Two ways to wire an agent up¶
A skill for agents with a shell, MCP for agents without one. Same surface either way.
The skill¶
The notenv repository ships an Agent Skill
at skills/notenv/SKILL.md: the rules above plus the full CLI surface (discovery, exit codes, the
environment knobs), in the installable form shell-first agents understand. Install it into your
agent's skill location (~/.claude/skills/ for Claude Code, .agents/skills/ for the
cross-agent convention, or via a skill installer pointed at the repo). For a lighter touch, this
block in your AGENTS.md / CLAUDE.md covers the essentials:
This project manages secrets with notenv (https://github.com/DvGils/notenv).
- Run anything needing credentials via `notenv run -- <cmd>`; the env vars in
notenv.toml are injected automatically.
- `notenv list` shows which secret names exist and what they're for. Never
print, ask for, or store secret values; never create .env files.
- If a command prompts for a passphrase, stop and let the user answer it.
The MCP server¶
notenv mcp serves the same surface over the Model Context Protocol, for agents that are not
shell-first (or machines with no checkout at all):
For a client configured by a JSON file rather than a CLI, the stdio entry is:
{
"mcpServers": {
"notenv": {
"command": "notenv",
"args": ["mcp"],
"env": {
"NOTENV_ACCEPT_NAMESPACE": "my-service",
"NOTENV_READONLY": "1"
}
}
}
}
Four tools, none of which accepts or returns a secret value, none of which writes to a vault:
list_namespaces (discovery, no unlock needed), list_secrets (names, descriptions, modified
times), run_with_secrets (inject and execute; the agent gets the exit code and masked output),
and doctor (read-only health findings). Results are typed (structuredContent with declared
output schemas), and the three read tools carry readOnlyHint so clients can skip confirmations.
The server is headless, so its environment is the configuration:
- Unlock: rely on the session-cached key (unlock once with your passphrase; the platform key
store carries the session on Linux, macOS, and Windows), or enroll a standalone agent as a
machine (
notenv key add --machine) withNOTENV_IDENTITYfrom the harness's secret store. NOTENV_ACCEPT_NAMESPACE=name,...: namespaces the server may join on first use; without it, a namespace that already holds secrets is refused, since nobody is at a prompt.NOTENV_READONLY=1as a belt, paired with a read-only storage credential where the agent only reads.
Honest limits¶
This is accident-proofing, not a security boundary
An agent running as your user can still extract a value deliberately (masking covers the value and
its common encodings, but a transform it does not anticipate walks around it:
notenv run -- sh -c 'printenv KEY | rev') or read the session key cache,
and a child process that legitimately holds a secret can always send it somewhere.

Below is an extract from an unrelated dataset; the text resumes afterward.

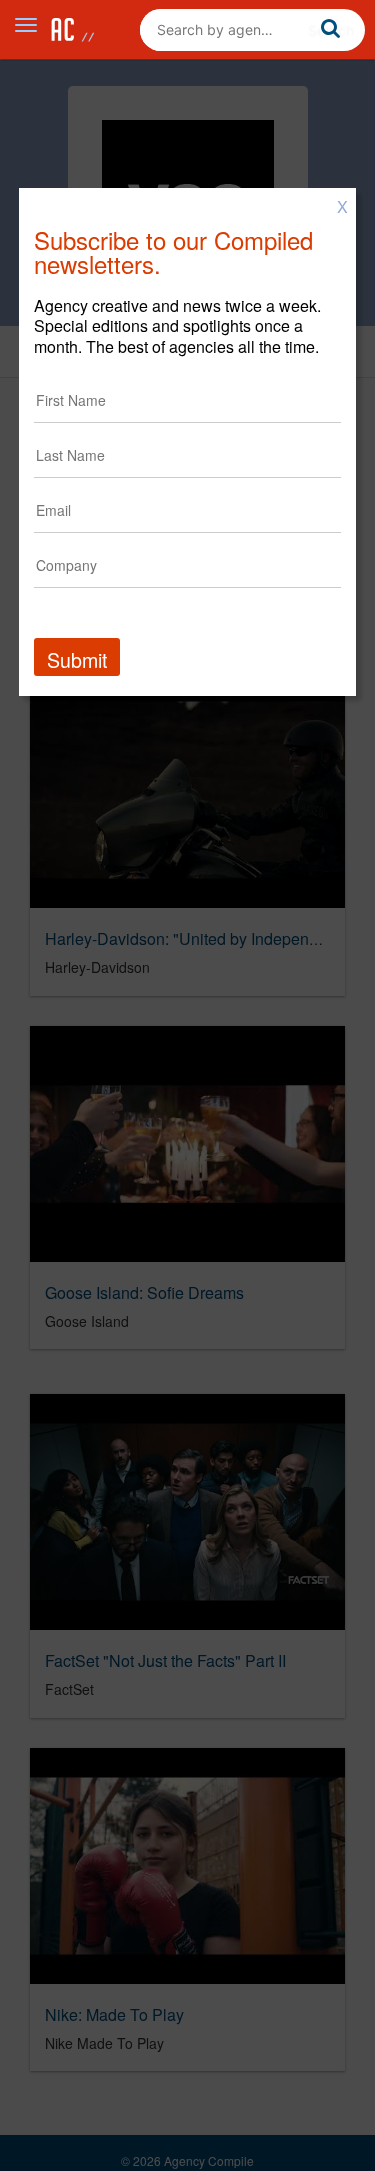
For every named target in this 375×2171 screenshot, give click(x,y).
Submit (77, 659)
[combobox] (252, 30)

Masking
catches accidents, not intent.
The same goes for read-only mode: with a single master key, anyone who can decrypt could author writes with their own tooling, so the flag stops accidents while the storage credential is what stops adversaries.
A broker mode that keeps the unlocked key in a separate trust domain (so agents can use but provably not extract) is on the roadmap. See the threat model for the full analysis.